A faith group with a building is conspicuous in its community. We have had vulnerable people appear at our Worship, and we’ve been able to comfort them, a little, for a little time, but they didn’t find us by searching for the time and location of our Meeting. They headed for the building that’s obviously where people of faith gather: the church. Some Quakers merely happened to be there.

Keith Braithwaite

The lie of the land

It’s refreshing to read a review of my book Do Not Disturb: The story of a political murder and an African regime gone bad (10 September), which looks beyond Rwanda’s borders to discuss the regime’s impact on the Democratic Republic of Congo, a country that has been massively affected by political events in Kigali.   

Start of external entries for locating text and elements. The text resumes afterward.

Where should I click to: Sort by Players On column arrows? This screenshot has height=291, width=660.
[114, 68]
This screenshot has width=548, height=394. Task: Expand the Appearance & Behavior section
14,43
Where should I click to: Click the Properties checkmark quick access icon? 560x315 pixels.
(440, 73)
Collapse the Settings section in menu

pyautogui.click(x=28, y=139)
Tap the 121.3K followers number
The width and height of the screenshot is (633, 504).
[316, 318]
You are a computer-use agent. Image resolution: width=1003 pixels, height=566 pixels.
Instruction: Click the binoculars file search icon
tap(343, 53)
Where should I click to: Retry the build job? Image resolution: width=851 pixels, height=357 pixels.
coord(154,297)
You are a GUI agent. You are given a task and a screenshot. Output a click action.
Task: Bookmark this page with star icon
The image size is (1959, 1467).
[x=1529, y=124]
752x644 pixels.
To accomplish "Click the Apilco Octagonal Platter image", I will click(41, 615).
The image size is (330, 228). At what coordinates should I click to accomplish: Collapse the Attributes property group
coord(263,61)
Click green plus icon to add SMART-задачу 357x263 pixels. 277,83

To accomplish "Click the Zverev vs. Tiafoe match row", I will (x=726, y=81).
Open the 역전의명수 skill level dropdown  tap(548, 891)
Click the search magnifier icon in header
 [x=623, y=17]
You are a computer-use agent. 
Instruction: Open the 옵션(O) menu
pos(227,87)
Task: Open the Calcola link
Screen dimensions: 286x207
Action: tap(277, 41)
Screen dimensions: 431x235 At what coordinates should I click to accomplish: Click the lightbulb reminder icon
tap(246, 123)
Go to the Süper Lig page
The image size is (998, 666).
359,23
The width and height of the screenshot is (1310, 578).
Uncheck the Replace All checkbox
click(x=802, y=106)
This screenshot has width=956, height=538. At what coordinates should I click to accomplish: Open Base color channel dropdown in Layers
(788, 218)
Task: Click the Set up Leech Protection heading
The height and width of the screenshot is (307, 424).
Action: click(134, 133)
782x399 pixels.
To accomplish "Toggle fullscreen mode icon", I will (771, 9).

Elizabeth Coleman rightly recommends focussing on the role of British foreign aid in influencing policy. Next year, as a result of Conservative government cuts to the overall aid budget, Rwanda will experience a major reduction in British aid. Some would argue that president Paul Kagame has already lined up alternative sources of support – witness his surprising new friendship with France’s Emmanuel Macron – so Britain is simply dooming itself a loss of influence in the region. I would tend to disagree. For too long, the Department of International Development and its Western counterparts obliged Rwanda by turning a blind eye to its increasingly repressive policies at home and a deeply destabilising series of military interventions in neighbouring countries. Anything that smacks of closer, more critical scrutiny has to be welcome, and nothing sends out that message more effectively than pulling on the purse strings.